The output image does not just match the query, but frighteningly accurately reproduces its context.

  • DALL·E 2 consists of three large parts, the basis for which was developed by Google, but “assembled” in OpenAI.
  • The first artificial intellect “reads” the text and draws a “draft” of the future image.
  • The second artificial intellect turns the “draft” into a small final image.
  • The third artificial intellect enlarges this small picture by 16 times, adding the necessary details.

Step by step it happens like this:

1. The first artificial intellect is called CLIP, it translates our written (human) text into a computer language in the form of numbers.

2. Next, CLIP turns this set of numbers into a table with other numbers. Such a table plays the role of a “sketch” or “skeleton” on which the final image is created. To make it work, CLIP was trained on 600 million pictures and their captions.

3. “Draft” goes into the second artificial intellect called GLIDE.

4. The second GLIDE artificial intellect takes the original computer text from point 1 and the resulting scheme from point 2, combines the data from them. On the basis of such a mix, she creates a gray grainy square, from which she gradually removes the grain and thereby shows the picture in poor quality. This development method is called “applying the Diffuse Model”.

5. The third artificial intellect increases the image quality by 16 times and shows us the final result.

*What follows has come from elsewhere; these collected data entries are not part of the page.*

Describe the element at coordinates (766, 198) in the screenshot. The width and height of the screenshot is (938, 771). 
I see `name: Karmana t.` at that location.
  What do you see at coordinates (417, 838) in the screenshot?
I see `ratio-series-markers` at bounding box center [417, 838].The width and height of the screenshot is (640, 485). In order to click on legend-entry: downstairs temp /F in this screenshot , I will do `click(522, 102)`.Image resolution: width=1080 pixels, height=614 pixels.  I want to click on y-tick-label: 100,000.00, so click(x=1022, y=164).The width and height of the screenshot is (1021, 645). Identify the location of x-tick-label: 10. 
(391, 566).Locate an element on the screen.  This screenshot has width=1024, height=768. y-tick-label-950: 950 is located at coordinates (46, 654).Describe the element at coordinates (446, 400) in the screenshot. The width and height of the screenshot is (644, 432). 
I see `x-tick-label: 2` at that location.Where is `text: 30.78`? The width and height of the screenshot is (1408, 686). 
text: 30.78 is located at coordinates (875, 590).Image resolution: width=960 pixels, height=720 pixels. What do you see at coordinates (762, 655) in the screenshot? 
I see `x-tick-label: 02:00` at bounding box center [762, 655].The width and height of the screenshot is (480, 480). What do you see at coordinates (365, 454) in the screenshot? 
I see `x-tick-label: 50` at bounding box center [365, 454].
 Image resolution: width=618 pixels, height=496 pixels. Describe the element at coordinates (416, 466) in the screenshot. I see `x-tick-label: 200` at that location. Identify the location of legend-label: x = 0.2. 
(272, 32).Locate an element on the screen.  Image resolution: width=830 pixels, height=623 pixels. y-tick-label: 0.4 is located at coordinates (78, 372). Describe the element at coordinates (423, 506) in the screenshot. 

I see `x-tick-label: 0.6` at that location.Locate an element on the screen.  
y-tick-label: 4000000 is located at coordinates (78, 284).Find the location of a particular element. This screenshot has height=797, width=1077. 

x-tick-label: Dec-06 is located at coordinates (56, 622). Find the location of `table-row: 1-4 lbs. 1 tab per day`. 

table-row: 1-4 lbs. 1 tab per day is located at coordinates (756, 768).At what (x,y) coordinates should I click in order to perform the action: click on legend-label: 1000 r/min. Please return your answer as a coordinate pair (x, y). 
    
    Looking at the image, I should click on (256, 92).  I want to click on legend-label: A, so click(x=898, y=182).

No matter how perfect the images look, people just don’t post bad shots. This generative model does not always cope with requests, often making mistakes in what is asked of it – although it still generates objects in realistic lighting and a plausible relationship to each other.

Errors occur due to the peculiarities of its CLIP component, which deals with the vector relationship of words in latent space.

This leads to the fact that DALL·E 2 is confused as to which object should be assigned the described characteristic.

For example, in the query “A red cube lies on a blue cube”, it does not always understand which cube should be red and which should be blue.

We also decided to conduct our own investigation and generate different pictures related to the ScoogeFrog

To put it briefly, such visual content is completely original and you do not have to worry about the copyright of the image. That is, DALL·E 2 can be used as a fingerless way to quickly generate an advertising creative without the use of stock, which simplifies the work of designers and creatives. In the field of marketing, you can find various advantages of using an artificial intellect, moreover, if this is an advertisement for games, theartificial intellect draws cool fantastic pictures. You can also create a logo. There are online services that generate unique logos if the user sets the company name, field of activity, references and colors.

Artificial intelligence can create an interesting image, you just need to come up with an idea for it and get a little hand in writing descriptions.